§ **Stored records**
******************************

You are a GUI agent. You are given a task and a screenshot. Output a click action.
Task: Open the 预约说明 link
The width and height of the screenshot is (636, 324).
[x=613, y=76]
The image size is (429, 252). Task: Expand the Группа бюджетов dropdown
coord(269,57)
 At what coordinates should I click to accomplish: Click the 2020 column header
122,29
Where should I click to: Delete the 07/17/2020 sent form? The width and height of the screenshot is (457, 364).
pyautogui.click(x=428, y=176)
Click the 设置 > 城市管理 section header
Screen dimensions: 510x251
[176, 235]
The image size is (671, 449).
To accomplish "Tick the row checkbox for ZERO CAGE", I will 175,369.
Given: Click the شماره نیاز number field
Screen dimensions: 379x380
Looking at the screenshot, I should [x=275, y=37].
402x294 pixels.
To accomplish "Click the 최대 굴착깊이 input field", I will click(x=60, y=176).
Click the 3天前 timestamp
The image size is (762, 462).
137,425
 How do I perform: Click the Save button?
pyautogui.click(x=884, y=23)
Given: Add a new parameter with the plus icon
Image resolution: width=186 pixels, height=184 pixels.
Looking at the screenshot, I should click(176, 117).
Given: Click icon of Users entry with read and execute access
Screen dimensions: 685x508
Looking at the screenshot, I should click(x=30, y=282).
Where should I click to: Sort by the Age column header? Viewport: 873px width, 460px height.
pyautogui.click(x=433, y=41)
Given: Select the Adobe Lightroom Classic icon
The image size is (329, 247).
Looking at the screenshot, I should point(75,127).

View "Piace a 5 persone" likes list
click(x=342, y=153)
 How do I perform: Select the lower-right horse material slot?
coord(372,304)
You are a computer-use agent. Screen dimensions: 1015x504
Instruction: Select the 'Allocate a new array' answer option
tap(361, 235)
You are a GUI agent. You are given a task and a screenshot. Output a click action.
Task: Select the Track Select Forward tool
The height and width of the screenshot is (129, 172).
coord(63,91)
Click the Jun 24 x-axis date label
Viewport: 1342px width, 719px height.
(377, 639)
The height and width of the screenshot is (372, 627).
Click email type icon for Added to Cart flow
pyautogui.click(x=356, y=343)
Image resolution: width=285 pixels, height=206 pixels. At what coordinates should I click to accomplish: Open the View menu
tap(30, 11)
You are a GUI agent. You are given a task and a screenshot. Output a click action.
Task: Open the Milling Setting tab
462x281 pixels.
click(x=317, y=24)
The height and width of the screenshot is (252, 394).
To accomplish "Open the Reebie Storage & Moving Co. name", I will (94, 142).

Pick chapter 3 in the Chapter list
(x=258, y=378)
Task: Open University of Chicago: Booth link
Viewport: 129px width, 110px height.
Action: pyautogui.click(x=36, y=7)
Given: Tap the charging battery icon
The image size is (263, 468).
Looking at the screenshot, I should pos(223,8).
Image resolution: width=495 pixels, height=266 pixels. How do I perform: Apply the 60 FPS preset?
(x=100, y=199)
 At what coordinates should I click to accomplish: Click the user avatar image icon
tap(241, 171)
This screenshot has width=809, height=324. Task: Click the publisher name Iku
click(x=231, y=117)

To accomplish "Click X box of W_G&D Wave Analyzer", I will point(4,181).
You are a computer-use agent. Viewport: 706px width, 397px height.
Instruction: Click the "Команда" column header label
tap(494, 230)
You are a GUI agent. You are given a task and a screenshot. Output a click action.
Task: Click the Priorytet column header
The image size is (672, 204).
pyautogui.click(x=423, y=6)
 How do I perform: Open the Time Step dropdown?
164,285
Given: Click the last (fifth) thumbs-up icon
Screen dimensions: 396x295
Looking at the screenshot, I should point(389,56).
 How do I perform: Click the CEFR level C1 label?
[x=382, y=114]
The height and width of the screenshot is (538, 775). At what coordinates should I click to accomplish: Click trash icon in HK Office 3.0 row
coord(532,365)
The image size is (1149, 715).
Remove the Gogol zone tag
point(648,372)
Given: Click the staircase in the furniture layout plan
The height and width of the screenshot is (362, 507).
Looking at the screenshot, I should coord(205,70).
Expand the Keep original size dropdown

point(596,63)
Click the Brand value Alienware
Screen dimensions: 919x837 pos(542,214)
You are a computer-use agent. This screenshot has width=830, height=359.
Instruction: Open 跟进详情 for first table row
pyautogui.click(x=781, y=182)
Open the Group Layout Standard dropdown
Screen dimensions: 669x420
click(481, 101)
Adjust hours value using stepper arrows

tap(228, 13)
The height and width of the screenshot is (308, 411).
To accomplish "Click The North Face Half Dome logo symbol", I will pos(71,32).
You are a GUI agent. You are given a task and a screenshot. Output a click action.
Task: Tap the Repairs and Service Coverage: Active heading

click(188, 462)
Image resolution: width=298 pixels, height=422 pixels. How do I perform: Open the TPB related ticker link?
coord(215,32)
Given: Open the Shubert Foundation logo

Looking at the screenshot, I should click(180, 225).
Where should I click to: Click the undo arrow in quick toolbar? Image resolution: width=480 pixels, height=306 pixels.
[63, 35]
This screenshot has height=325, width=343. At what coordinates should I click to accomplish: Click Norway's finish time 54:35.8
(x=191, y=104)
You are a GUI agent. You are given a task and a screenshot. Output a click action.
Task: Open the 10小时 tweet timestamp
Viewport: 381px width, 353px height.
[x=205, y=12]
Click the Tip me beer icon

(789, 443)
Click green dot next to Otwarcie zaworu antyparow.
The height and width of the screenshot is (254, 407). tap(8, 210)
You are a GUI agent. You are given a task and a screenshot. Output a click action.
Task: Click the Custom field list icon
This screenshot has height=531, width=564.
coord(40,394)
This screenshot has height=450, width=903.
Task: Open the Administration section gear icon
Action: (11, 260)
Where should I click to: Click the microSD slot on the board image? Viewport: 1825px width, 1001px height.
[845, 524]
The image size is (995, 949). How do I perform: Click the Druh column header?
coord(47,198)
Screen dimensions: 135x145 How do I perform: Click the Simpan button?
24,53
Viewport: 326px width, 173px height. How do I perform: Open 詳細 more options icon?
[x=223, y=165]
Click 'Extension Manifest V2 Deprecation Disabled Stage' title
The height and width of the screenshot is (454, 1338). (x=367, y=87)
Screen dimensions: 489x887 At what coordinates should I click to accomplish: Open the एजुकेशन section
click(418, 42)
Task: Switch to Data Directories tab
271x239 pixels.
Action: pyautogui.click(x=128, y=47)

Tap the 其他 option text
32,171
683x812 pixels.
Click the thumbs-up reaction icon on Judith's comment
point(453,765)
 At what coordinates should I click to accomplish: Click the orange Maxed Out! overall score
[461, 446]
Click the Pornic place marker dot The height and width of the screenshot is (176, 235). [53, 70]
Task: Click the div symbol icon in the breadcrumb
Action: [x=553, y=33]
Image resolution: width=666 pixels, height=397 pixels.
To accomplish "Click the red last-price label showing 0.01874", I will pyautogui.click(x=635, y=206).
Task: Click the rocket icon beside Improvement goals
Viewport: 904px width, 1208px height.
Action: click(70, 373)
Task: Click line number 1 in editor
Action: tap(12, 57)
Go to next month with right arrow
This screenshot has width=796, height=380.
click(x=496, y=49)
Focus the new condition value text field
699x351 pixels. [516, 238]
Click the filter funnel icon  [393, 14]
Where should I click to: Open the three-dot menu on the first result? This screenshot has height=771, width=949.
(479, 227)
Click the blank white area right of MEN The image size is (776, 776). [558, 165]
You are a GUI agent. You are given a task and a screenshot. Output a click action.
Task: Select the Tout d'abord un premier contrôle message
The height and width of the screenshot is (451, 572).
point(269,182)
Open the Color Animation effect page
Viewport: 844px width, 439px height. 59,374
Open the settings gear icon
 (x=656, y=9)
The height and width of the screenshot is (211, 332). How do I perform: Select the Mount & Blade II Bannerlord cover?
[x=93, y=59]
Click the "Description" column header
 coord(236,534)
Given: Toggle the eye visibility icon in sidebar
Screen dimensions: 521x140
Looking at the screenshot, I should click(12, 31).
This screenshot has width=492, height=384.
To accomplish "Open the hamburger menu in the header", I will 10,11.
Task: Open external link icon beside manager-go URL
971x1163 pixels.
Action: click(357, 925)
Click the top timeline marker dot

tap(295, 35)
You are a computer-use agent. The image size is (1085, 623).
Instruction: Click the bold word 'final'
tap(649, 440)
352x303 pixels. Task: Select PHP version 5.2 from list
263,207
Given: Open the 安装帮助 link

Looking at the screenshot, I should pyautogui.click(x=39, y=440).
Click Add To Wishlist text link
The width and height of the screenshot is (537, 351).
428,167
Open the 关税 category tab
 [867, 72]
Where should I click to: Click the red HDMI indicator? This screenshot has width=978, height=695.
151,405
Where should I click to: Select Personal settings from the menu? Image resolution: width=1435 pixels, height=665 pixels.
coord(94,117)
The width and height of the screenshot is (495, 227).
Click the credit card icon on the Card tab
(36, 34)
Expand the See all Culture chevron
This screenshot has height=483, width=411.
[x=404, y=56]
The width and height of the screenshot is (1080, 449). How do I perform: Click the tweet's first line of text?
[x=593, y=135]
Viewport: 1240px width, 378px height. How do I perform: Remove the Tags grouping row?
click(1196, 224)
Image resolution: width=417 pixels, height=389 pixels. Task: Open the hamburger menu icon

******************************

§ **WORK REQUIRED**
Give the number of lines in the entries that contain the word "beside", with no other text.

§ **REPLY**
2